--- What is being asked ---
Say the number of lines in the records below that hold the word "will", and only that number.

Collected data entries
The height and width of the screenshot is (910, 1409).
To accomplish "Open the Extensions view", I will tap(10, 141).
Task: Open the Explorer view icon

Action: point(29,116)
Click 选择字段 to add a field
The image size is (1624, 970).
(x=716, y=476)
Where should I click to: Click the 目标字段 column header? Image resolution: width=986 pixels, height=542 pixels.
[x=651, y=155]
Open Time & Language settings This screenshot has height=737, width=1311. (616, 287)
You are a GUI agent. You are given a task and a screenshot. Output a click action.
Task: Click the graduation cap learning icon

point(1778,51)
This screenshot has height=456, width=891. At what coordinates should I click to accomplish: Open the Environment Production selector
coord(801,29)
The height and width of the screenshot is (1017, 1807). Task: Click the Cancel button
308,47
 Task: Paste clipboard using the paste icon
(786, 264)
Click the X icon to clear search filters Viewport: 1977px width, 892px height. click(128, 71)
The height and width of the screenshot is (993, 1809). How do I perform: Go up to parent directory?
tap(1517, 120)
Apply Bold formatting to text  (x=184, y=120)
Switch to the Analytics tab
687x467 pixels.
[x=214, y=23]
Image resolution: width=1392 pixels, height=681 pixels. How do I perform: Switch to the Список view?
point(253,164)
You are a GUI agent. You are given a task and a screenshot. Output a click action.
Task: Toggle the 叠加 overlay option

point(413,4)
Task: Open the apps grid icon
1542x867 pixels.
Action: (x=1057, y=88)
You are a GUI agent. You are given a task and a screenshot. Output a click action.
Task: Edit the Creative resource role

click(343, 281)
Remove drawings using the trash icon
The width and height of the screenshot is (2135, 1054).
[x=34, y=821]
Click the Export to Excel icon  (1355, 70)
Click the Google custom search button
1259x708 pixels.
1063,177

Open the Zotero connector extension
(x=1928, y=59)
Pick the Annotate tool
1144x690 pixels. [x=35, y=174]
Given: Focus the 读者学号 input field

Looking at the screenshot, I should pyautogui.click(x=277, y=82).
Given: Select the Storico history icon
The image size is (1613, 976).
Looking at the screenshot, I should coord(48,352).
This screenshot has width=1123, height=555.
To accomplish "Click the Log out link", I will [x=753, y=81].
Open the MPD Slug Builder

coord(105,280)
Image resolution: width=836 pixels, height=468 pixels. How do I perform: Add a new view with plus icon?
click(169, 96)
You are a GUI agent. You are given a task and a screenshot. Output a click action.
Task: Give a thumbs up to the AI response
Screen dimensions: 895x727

--- Your response ---
2